-- Input records follows --

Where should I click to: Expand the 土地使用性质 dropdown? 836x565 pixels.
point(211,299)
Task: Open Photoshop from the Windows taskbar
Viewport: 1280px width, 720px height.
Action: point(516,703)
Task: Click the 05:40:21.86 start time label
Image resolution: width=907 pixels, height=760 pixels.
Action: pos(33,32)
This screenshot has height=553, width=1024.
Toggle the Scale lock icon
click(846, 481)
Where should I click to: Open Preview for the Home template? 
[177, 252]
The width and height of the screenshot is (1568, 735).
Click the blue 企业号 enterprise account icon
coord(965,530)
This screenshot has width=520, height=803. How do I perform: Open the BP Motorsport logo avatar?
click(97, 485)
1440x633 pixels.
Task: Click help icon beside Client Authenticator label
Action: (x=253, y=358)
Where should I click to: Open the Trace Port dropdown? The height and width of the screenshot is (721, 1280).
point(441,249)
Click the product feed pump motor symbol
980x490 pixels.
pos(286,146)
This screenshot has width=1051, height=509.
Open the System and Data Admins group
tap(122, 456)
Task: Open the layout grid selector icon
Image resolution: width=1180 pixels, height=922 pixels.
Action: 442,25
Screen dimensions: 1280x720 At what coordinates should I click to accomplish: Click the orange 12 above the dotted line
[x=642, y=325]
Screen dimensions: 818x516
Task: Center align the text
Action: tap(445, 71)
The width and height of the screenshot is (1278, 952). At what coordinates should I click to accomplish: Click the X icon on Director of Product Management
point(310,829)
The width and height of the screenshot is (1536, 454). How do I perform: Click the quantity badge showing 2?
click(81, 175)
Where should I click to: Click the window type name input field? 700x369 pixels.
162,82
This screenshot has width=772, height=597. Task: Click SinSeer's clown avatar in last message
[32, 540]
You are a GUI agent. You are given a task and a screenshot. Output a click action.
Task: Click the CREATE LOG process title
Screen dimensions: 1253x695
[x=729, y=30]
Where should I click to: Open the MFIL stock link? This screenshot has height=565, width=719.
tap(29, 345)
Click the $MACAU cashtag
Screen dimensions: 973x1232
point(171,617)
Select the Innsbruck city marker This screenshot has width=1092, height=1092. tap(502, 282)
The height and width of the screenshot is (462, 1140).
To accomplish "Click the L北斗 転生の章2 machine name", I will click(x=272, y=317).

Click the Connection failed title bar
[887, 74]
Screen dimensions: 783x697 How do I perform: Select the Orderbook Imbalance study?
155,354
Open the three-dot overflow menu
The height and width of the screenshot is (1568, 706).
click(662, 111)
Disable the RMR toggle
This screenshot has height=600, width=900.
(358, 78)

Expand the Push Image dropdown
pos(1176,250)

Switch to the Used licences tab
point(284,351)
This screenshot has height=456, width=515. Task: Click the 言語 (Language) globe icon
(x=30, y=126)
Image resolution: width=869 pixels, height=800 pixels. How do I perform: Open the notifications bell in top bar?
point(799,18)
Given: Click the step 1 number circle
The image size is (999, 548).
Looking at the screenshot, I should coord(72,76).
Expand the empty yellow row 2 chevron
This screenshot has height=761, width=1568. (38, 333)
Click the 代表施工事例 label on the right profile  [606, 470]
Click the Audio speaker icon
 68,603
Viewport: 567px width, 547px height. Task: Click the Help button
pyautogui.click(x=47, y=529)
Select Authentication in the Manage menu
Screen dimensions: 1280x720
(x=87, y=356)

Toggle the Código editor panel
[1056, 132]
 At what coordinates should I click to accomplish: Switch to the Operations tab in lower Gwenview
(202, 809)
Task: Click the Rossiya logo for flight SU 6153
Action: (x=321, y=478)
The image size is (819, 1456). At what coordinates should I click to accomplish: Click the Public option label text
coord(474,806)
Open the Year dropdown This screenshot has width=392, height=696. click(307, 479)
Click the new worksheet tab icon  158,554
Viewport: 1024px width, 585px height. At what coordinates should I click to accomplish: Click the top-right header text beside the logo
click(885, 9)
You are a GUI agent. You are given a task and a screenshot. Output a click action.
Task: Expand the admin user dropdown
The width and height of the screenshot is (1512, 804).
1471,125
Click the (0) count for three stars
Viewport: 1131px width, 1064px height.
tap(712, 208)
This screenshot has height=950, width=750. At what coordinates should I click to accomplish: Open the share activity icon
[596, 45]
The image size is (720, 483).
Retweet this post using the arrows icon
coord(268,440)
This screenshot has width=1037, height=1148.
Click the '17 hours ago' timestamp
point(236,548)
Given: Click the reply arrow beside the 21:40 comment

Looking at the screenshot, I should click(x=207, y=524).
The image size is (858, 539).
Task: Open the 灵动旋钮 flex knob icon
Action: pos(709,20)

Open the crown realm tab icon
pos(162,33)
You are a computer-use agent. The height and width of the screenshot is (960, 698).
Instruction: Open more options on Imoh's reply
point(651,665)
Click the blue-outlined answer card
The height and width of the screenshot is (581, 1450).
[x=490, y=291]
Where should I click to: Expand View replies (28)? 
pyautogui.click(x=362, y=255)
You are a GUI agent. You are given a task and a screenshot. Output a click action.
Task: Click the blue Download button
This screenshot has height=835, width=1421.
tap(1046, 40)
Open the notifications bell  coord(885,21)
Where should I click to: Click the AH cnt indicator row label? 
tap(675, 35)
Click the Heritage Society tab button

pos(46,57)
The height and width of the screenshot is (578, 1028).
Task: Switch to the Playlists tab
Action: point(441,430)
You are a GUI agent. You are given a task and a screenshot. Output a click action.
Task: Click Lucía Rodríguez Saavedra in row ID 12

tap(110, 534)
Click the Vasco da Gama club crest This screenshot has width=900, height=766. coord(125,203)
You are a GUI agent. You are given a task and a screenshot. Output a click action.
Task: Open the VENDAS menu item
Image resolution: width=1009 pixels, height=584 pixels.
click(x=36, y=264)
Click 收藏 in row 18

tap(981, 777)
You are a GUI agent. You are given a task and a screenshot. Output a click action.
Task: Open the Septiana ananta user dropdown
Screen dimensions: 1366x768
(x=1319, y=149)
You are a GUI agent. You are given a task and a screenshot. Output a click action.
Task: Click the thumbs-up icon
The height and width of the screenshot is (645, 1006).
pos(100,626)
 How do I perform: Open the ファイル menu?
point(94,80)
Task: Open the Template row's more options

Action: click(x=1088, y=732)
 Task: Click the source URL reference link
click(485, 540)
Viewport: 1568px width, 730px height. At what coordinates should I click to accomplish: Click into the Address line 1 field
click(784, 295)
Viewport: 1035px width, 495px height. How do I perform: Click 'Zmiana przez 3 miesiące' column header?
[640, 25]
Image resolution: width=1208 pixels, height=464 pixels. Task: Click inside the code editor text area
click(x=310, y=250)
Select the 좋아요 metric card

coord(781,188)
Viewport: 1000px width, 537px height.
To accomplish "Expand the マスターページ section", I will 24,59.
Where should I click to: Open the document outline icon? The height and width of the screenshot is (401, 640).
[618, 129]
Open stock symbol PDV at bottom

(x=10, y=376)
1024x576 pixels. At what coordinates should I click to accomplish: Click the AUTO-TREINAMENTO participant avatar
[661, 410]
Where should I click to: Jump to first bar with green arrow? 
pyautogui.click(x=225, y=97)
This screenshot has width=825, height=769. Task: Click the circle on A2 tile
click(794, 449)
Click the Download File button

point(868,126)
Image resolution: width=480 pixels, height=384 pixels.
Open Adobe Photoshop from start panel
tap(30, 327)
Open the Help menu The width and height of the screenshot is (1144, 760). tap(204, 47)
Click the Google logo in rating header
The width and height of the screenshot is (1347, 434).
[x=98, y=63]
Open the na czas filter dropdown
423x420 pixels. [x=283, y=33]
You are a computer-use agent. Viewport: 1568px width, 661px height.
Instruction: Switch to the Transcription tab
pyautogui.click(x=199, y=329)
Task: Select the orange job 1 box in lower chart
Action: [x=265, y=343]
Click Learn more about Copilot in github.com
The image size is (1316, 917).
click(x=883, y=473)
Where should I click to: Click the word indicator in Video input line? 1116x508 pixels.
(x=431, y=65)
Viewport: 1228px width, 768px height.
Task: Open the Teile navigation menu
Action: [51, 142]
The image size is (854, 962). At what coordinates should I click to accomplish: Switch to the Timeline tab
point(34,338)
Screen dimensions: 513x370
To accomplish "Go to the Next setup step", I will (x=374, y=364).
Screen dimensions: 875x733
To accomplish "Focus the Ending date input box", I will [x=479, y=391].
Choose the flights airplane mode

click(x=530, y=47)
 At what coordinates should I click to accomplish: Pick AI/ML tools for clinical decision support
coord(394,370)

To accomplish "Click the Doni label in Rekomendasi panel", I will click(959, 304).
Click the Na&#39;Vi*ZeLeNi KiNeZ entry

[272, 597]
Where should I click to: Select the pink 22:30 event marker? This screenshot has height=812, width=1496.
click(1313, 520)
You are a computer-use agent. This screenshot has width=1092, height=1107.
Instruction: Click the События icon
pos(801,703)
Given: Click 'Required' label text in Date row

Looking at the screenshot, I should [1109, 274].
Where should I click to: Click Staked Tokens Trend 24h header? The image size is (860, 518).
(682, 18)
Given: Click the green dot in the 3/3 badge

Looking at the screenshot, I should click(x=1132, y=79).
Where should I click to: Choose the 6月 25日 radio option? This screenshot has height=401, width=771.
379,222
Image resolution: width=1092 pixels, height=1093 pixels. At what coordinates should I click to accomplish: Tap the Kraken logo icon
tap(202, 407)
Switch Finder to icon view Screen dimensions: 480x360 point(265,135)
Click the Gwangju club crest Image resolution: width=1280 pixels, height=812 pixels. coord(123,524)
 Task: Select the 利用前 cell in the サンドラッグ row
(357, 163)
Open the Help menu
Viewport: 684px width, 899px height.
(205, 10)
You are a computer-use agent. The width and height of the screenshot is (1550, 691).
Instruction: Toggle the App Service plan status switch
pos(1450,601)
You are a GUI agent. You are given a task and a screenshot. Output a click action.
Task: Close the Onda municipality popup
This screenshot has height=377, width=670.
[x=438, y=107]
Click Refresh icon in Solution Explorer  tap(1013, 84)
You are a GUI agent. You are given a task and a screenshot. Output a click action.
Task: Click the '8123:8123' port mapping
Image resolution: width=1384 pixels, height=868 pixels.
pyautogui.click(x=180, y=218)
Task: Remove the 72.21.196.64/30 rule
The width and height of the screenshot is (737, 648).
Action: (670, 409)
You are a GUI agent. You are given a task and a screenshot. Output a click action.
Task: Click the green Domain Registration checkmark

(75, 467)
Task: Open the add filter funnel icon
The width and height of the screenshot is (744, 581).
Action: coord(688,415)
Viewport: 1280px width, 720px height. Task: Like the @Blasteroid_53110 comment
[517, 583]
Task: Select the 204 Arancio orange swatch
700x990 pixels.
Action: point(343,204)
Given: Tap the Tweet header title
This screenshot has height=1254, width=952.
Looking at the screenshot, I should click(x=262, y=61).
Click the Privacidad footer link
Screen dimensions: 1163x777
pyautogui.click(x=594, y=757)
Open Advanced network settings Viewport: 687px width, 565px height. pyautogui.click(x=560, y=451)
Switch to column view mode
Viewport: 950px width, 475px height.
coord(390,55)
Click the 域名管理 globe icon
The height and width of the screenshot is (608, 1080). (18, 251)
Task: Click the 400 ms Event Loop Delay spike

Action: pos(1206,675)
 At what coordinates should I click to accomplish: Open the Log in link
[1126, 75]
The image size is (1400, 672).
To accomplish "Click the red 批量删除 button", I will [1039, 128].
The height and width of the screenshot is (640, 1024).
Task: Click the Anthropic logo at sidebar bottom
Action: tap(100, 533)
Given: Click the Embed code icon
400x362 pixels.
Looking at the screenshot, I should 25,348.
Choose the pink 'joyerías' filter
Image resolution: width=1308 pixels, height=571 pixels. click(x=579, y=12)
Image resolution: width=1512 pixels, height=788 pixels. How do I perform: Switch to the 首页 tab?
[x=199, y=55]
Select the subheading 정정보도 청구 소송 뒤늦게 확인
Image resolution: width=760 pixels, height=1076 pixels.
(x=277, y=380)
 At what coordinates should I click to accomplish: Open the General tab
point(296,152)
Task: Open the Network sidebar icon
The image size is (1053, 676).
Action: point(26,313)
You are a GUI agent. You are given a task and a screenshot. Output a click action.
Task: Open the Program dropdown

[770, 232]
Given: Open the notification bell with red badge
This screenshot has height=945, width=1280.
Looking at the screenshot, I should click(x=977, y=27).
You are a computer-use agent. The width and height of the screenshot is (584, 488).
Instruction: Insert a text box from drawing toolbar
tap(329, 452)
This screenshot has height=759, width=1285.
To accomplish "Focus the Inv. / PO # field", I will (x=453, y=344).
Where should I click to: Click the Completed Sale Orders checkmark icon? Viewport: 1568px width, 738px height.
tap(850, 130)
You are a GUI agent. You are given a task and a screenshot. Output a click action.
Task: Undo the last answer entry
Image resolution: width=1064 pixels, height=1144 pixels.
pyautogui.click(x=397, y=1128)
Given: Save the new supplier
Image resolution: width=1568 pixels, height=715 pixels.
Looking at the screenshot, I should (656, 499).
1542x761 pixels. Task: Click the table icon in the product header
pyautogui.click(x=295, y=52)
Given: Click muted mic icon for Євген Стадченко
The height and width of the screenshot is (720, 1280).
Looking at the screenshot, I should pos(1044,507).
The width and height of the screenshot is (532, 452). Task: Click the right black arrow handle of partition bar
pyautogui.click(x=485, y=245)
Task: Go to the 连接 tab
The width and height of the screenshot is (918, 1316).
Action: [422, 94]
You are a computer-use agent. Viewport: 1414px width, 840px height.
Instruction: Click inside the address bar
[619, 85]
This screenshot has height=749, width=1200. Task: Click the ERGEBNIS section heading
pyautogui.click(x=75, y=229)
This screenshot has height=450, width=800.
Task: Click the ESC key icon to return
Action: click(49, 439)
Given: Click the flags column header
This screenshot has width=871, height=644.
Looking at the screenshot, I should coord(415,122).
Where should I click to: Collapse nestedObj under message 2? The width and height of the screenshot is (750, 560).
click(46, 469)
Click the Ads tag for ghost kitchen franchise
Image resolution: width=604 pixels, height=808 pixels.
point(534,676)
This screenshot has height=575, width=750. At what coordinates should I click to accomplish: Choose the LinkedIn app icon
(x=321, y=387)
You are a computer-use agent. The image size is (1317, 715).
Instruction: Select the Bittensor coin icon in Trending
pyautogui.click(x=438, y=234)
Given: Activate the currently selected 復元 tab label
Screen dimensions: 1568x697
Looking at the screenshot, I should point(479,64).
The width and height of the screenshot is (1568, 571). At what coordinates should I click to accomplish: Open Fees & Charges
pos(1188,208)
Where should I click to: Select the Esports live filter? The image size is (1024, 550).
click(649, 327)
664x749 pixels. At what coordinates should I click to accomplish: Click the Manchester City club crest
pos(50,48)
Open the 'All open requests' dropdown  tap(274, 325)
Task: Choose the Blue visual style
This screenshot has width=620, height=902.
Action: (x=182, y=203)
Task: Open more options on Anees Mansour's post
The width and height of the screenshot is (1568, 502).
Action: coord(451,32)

-- Input records concluded --

Go through the listing above and pull out each line containing the word "user".

Task: Expand the admin user dropdown
Task: Open the Septiana ananta user dropdown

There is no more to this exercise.